By Abid Ali in
February 15th, 2010
Discipline in any team is important. Players pulling in opposite directions can destroy unity – we expect everyone to behave with some moral fiber. That’s why John Terry lost his England job. But what do you do with a country like Greece that actually lied about its debt problems?
It went as far as to hire Goldman Sachs to help it raise more money and keep that hidden from view.
So what should Angela Merkel and Nicolas Sarkozy do? Should they bailout Greece or kick it out of the union? Gordon Brown has been pretty clear: if Greece needs financial help then it should go cap in hand in the International Monetary Fund. But it’s easy for Brown to make such comments his nation is not part of the euro zone.
For Merkel and Sarkoszy it’s time for a bit of tough love to secure the credibility of the euro zone. They need to prove to the international community that political and economic unity can not be destroyed by one miscreant.
While they preach tough love they need to ask: would they be willing to take the same medicine? By asking Athens to slash its budget deficit from 12.7 per cent to somewhere close to the euro zone’s three per cent deficit limit, Greece’s unemployment rate would soar to above 16 per cent from almost 10 per cent now.
Merkel, Sarkozy and Brown are unwilling to withdraw the billions in extra money they’ve spent on rescuing their economies from the worst global recession since World War II. They know that would undermine the recovery. Greece can ill afford to take such draconian measures – but it has no choice.

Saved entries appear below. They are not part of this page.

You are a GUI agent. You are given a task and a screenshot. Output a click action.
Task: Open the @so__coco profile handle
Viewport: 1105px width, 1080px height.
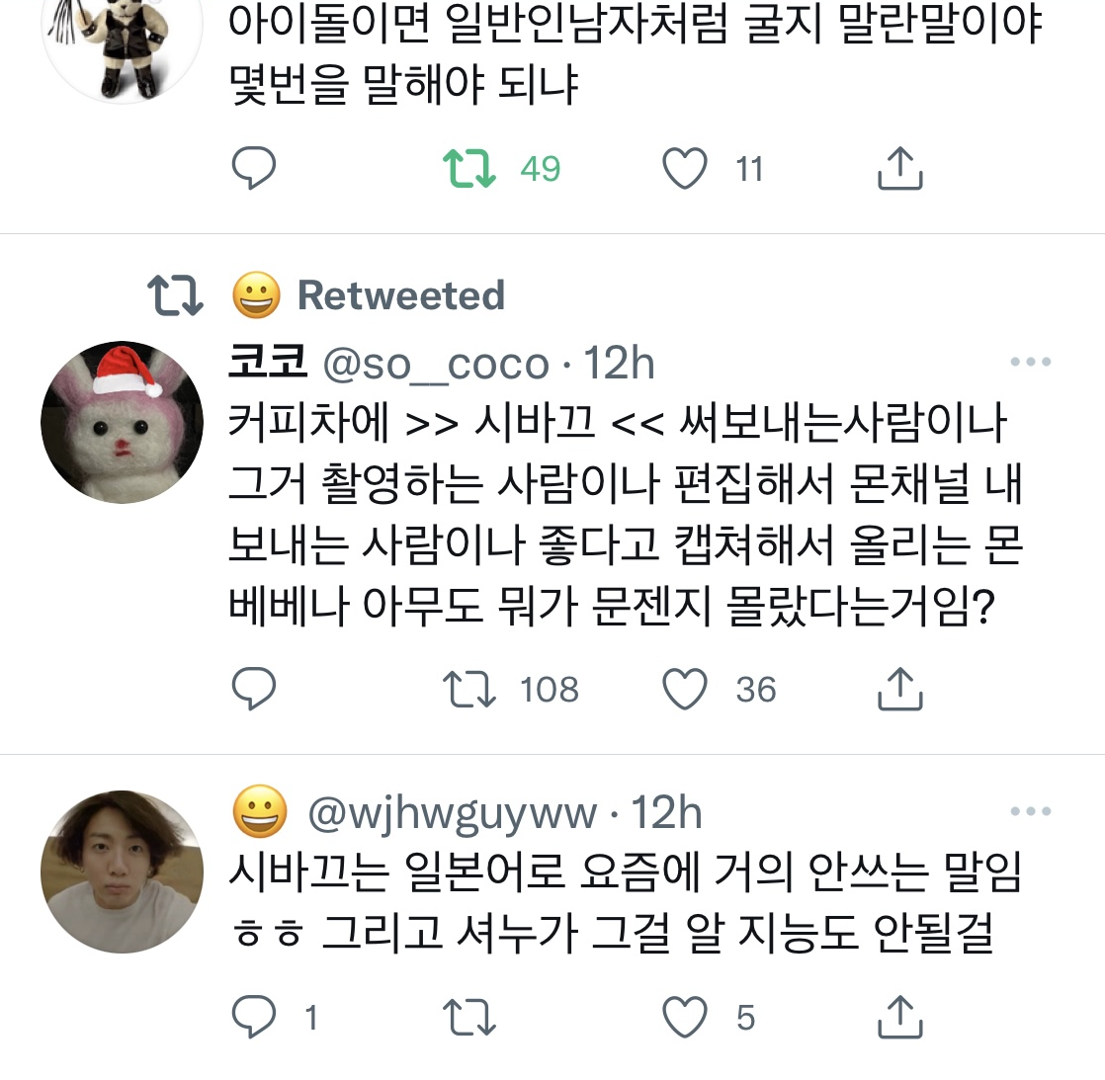(436, 365)
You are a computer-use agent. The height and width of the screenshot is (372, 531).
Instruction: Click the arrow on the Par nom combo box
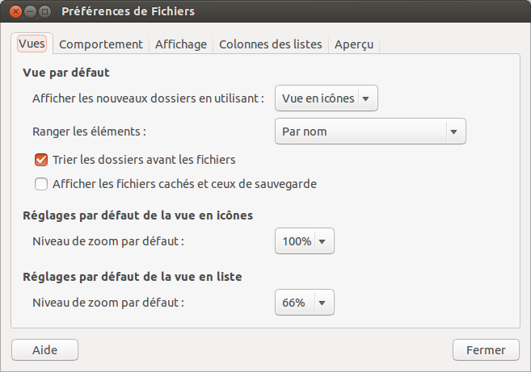pos(453,132)
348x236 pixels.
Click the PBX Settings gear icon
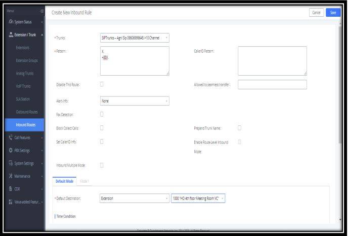[11, 150]
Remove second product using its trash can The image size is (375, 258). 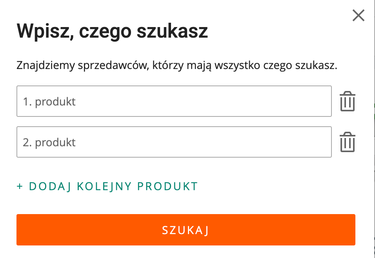(347, 142)
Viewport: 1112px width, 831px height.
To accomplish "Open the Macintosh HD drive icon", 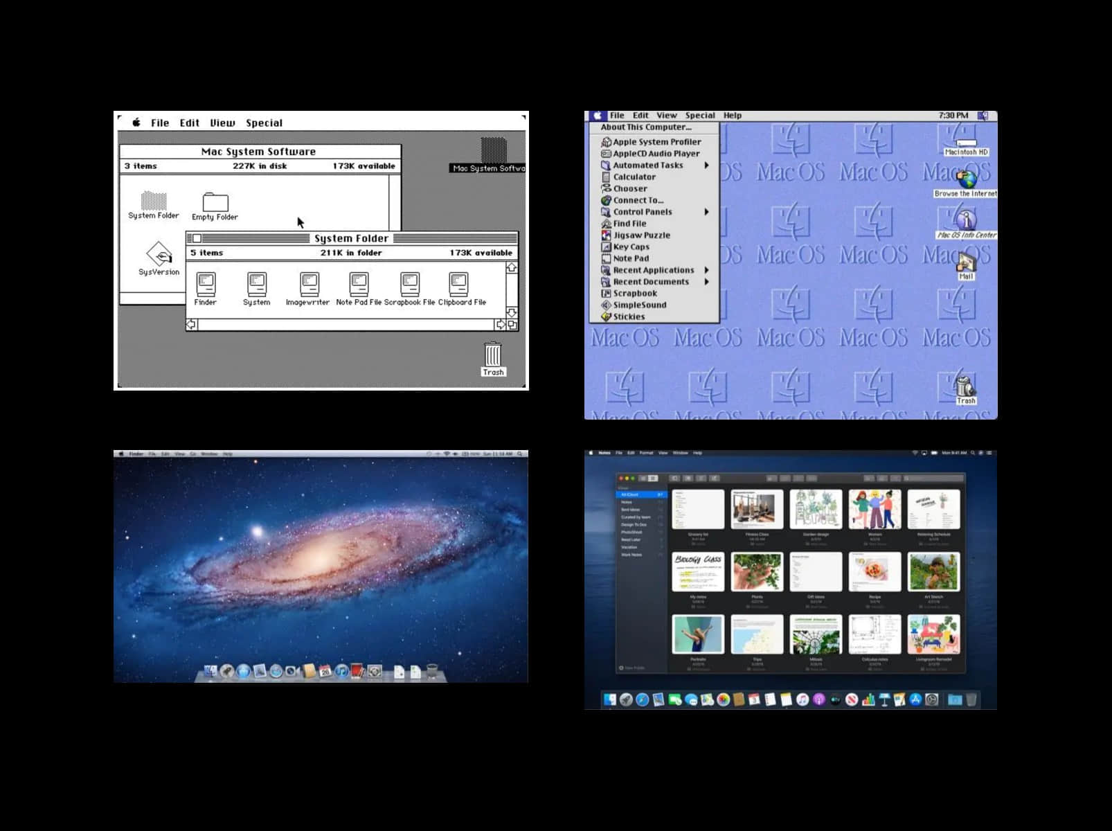I will point(965,143).
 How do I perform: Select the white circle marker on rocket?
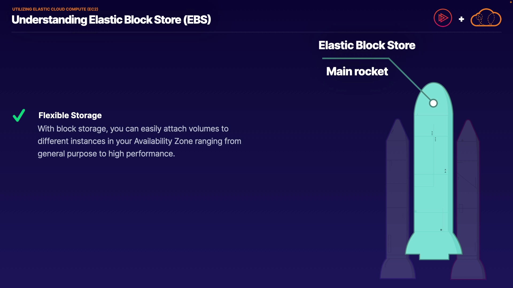433,103
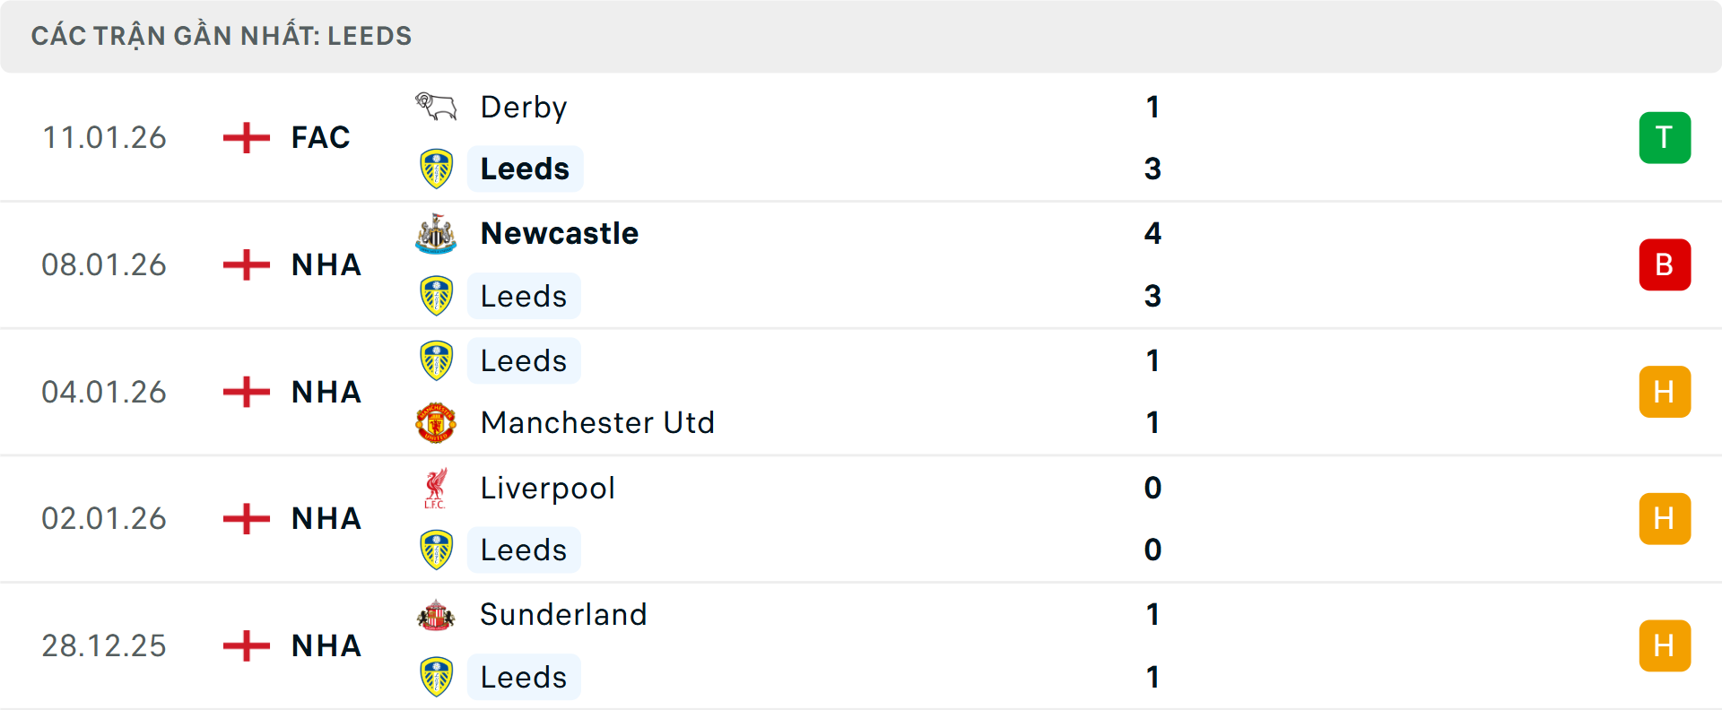The height and width of the screenshot is (710, 1722).
Task: Click H badge for Manchester Utd match
Action: [1665, 392]
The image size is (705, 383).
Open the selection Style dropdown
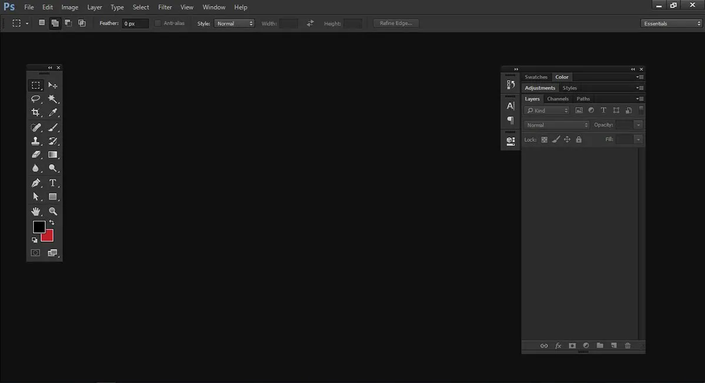point(234,23)
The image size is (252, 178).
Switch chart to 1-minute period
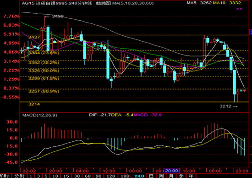point(31,176)
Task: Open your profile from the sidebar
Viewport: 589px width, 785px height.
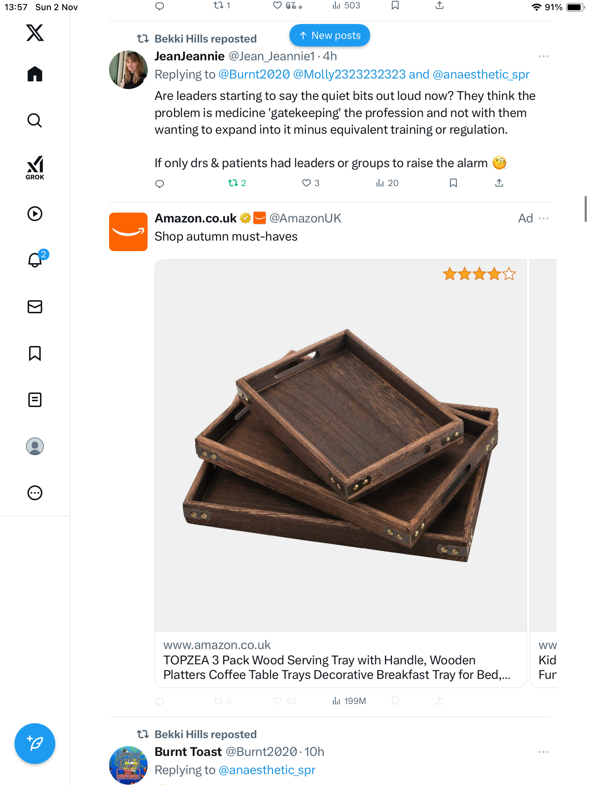Action: (35, 446)
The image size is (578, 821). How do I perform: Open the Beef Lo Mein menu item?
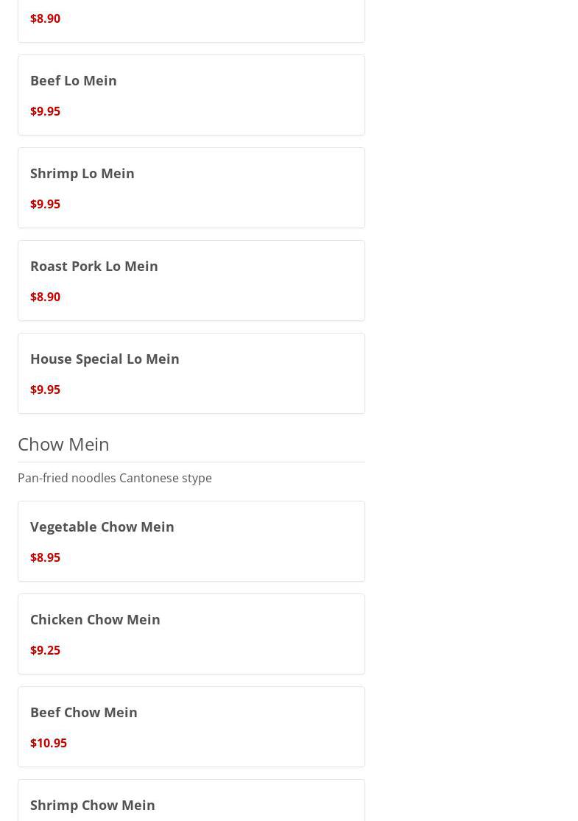[x=74, y=80]
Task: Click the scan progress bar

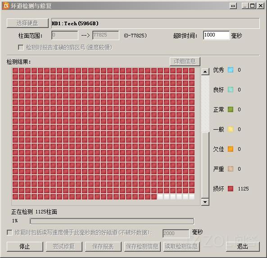Action: pyautogui.click(x=112, y=221)
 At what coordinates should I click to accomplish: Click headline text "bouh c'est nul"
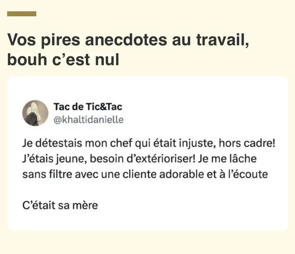pos(63,60)
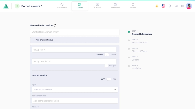Toggle the sun light/dark theme icon
195x109 pixels.
pyautogui.click(x=157, y=6)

Merkel and co need to put a lid on Greece’s trouble lest the international investors turn their attention to their national debts. The numbers are huge. What you are looking at below are debts accumulated by all branches of government and corporations. You may be surprised to see many Western European nations are among the top ten debtors – much of what you are looking at is the cost of empire.
United States-$13.45 trillion
United Kingdom-$9.08 trillion
Germany-$5.2 trillion
France-$5.02 trillion
Italy-$2.56 trillion
Netherlands-$2.45 trillion
Spain-$2.4 trillion
Ireland-$2.38 trillion
Japan-$2.13 trillion
Switzerland-$1.33 trillion
Source: BIS, IMF, OECD, World Bank
Even if the euro zone thinks it's great discipline to keep budget deficit at three per cent of gross domestic product – the debt keeps on accumulating. Someone at some time needs to pay it off. Europe’s economic growth will be anaemic at best. Where will the money come from in the future?
As for the United States, there's enough creativity in that nation to reverse its debt problems. Look at the Apple's iPhone as just a small example as a desirable product, then name a product from China that you would like to get your hands on?
Greece’s debt problems are a chink in the euro zone’s defences. At least John Terry can comfort himself knowing he lost the captaincy but hasn’t been asked to take a haircut -- he’s still being paid £150,000 ($235,413) a week.